The Maryland side of the Transpeninsular Line. Did you find it? Take a selfie and show us. #TheCapeCurrent

Can you locate the marker for the Transpeninsular Line?

The Trans-what? Hang in there — it’s actually kind of cool. This stone marker was erected April 26, 1751 — before the United States, before Delaware, even before boardwalk fries. The year was 282 days long, New Year’s Day was March 25 and George Washington was just 19 and trying to survive smallpox.

Four guys (John Watson and William Parsons of Pennsylvania and John Emory and Thomas Jones of Maryland) had conducted a survey to determine an east-west line that would mark the boundary between the Colony of Maryland and the three lower counties of Pennsylvania (spoiler alert: those counties are now in Delaware). The stone marker has the Calvert coat of arms on the south side and the Penn coat of arms on the north because the Calverts owned the Maryland land and the Penns owned — well, you can probably guess — Pennsylvania. All this land was under British control at the time (although there were Native American nations populating these areas long before the Europeans arrived).
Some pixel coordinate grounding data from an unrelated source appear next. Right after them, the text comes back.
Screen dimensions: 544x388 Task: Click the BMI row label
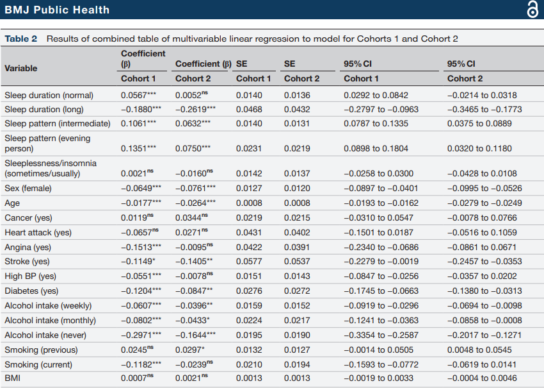tap(12, 378)
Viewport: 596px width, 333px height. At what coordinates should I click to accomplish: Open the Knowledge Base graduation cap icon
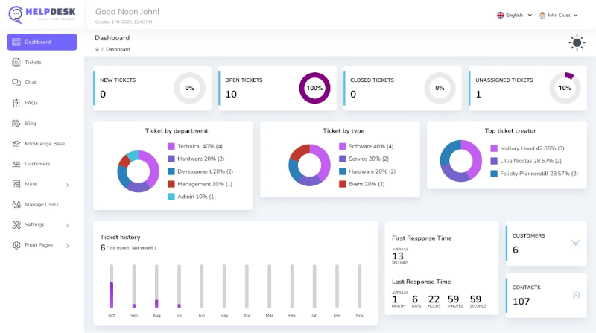pyautogui.click(x=16, y=143)
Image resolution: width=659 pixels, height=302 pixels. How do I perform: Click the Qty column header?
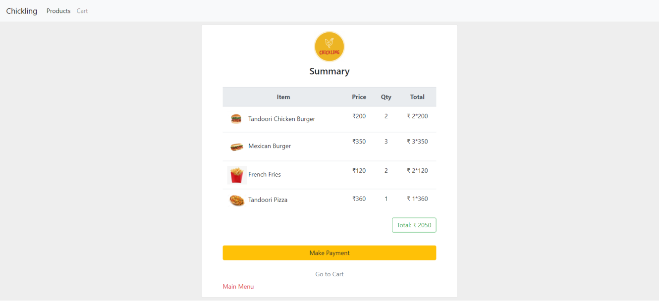click(386, 97)
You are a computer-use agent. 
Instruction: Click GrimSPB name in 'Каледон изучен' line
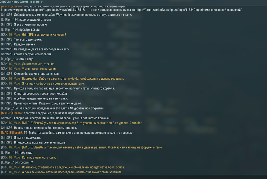(x=7, y=44)
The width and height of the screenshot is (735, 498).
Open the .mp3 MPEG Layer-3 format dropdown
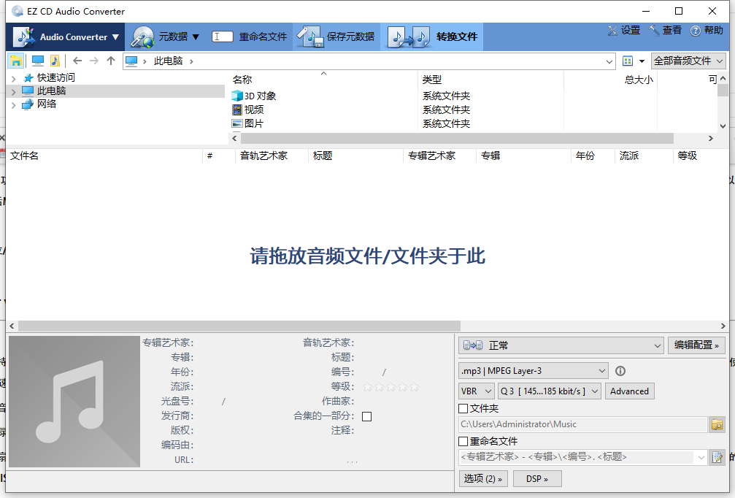(533, 371)
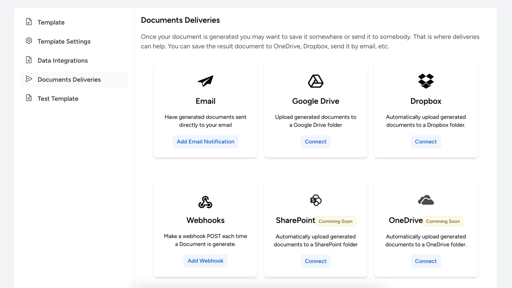Click the Email paper plane icon
The width and height of the screenshot is (512, 288).
pyautogui.click(x=205, y=81)

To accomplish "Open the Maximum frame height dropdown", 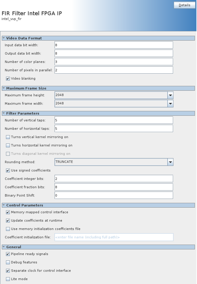I will 171,95.
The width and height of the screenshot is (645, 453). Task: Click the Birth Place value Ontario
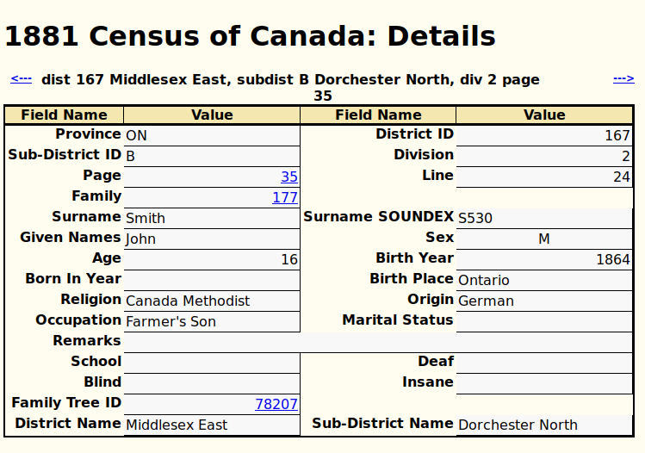click(484, 280)
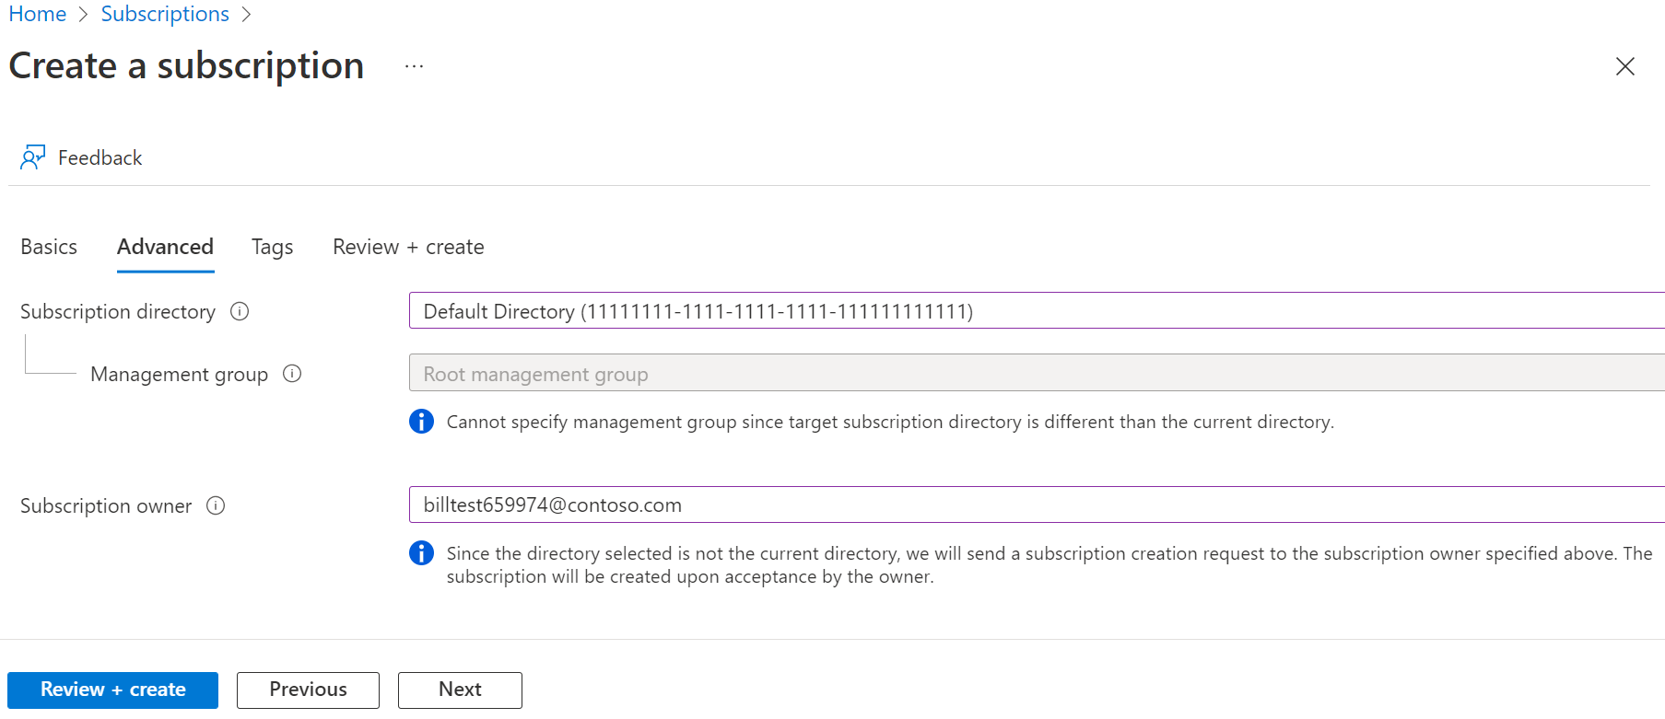Click info icon beside Subscription owner
This screenshot has width=1665, height=719.
point(216,505)
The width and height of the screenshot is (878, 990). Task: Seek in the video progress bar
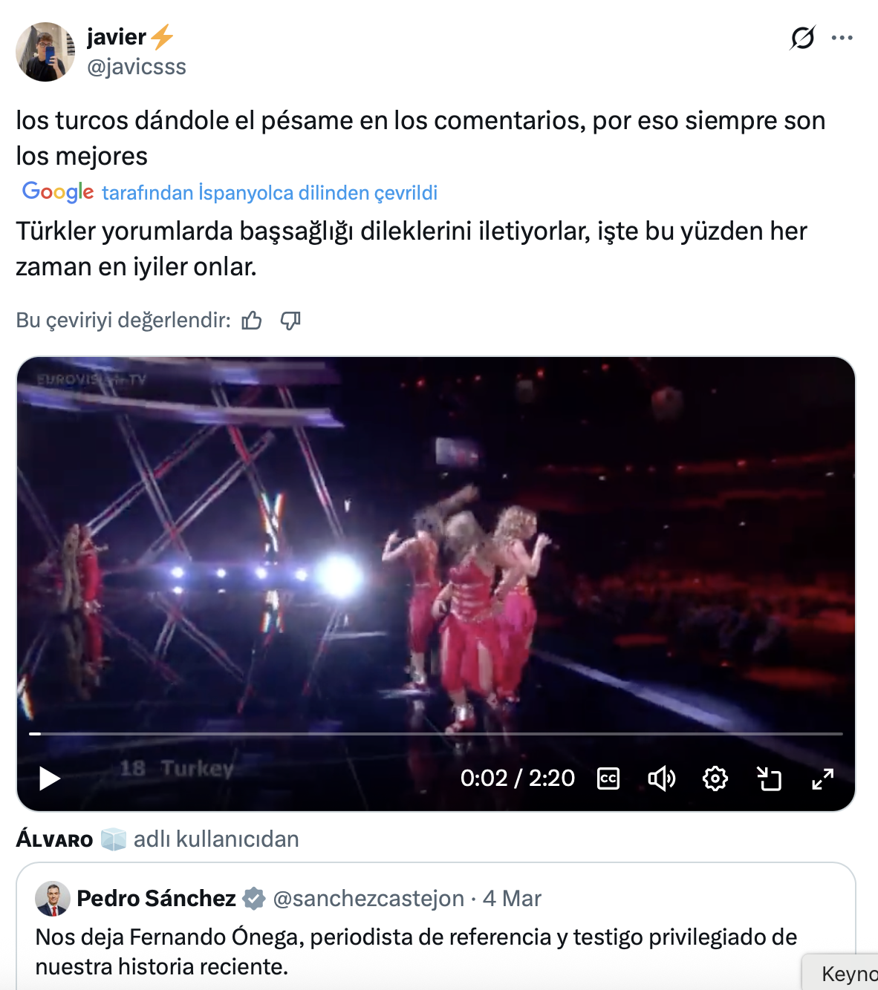435,733
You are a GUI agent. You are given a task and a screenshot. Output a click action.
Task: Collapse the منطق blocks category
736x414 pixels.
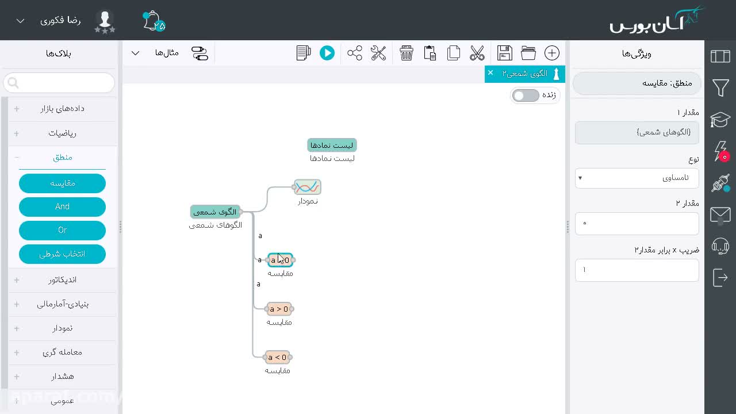click(62, 157)
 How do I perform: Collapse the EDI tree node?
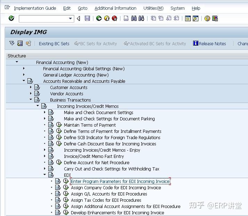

This Transpeninsular Line marker is located on the grounds of the Fenwick Island Lighthouse, which itself dates back to 1859. The Transpeninsular Line extends across the Delmarva peninsula from Fenwick Island to Taylor’s Island on Maryland’s Eastern Shore. Fun fact: the line splits several communities between the two states, which is how we got Delmar, Delaware and Delmar, Maryland.